Private and Public M&A
How both mergers and acquisitions work differs depending on whether they are private or public.
In private acquisitions, there are fewer rules and regulations. One company buys another by acquiring all its share capital and acquires all of its assets, usually without having to consult third parties.
Private transactions can also involve management buy-outs and management buy-ins.
In a management buy-out, the company’s own management team acquires it, with private equity or debt financing support.
In a management buy-in, the acquisition comes from a management group external to the company, which then replaces the current management team.
Public transactions are different as they involve companies with shares traded on public stock exchanges, with numerous shareholders.
There are rules and regulations to protect investors, the major one being the Takeover Code. This authority regulates areas such as the terms of an offer and the offer’s timetable.
What Parties are Involved in M&A?
Although mergers and acquisitions are different from each other, they have fundamental things in common.

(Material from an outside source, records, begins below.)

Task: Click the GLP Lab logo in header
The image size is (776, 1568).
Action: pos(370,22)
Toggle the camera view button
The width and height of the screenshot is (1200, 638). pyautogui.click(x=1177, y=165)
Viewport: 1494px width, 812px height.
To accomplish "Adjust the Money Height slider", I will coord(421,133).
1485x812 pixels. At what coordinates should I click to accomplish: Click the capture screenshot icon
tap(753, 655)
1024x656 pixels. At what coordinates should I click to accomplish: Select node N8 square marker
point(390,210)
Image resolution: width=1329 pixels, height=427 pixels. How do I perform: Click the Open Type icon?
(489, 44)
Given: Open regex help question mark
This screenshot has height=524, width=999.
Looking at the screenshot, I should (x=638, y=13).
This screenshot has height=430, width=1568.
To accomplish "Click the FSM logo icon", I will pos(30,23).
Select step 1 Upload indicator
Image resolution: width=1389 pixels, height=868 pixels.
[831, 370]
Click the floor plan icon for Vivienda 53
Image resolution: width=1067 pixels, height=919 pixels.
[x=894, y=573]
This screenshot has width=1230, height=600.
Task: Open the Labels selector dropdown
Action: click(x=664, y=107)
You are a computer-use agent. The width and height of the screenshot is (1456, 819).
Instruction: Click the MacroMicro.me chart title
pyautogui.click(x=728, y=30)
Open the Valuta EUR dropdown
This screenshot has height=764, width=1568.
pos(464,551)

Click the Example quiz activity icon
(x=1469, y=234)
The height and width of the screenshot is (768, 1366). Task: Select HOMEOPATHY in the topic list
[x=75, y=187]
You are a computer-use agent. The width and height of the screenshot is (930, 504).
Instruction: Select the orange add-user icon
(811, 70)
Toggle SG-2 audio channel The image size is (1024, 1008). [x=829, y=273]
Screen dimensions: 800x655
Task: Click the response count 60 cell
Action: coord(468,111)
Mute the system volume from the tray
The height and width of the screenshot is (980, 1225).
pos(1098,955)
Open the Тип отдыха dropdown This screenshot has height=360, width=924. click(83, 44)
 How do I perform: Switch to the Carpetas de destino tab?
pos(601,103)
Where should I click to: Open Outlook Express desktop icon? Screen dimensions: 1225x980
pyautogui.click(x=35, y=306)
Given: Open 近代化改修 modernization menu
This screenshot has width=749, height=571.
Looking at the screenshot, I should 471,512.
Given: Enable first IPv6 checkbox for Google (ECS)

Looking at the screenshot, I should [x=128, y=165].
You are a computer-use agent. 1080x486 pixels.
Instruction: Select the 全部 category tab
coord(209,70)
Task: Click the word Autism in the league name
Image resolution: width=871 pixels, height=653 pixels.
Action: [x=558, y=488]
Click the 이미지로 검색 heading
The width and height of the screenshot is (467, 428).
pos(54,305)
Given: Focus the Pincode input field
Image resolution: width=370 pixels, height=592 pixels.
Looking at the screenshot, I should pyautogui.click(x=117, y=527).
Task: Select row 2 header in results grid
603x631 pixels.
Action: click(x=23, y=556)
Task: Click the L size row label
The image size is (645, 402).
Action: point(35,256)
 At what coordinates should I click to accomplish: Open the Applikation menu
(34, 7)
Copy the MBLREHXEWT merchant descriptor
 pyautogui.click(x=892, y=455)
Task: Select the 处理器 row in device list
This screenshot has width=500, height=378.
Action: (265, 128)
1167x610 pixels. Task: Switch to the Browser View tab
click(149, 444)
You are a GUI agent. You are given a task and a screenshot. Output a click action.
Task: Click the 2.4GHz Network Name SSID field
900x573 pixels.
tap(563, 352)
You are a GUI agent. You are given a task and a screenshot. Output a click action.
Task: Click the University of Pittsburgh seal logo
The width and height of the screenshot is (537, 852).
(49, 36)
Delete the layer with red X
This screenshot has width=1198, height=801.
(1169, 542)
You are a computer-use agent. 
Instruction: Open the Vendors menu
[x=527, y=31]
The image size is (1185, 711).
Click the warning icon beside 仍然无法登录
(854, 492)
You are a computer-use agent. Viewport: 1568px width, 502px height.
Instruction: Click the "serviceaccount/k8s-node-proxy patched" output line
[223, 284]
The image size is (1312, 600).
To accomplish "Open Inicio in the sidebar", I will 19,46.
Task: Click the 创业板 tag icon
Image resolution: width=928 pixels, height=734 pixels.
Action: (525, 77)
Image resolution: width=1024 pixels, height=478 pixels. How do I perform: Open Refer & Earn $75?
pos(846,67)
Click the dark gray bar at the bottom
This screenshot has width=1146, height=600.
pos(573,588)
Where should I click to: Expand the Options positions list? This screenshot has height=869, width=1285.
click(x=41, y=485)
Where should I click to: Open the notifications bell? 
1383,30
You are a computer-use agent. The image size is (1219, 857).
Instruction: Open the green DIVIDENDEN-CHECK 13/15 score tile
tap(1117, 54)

The motives for undertaking them can be broadly similar, and they also have in common these parties involved:
All mergers and acquisitions have a buyer and seller along with a ‘target’. A target firm or target company refers to a company chosen as an attractive merger or acquisition option by a potential buyer. In these types of transactions, management will be involved, as will key advisers on both the buying and selling side of the transaction.
What Law Governs M&A?
M&A in the UK comes under common law and the main principle here is caveat emptor, or let the buyer beware.
When someone buys a company or business, their statutory protection is very limited. Buyers assume the risk and therefore are responsible for finding out sufficient details about the company they intend to purchase. This is done through a process known as due diligence, where a comprehensive appraisal of a business is undertaken by the prospective buyer.
Acquisition and Merger transactions can be complex and can have considerable impact on the parties involved, especially those companies that become targets for acquisition. It is therefore important to carry out extensive research and be advised correctly throughout the entire process.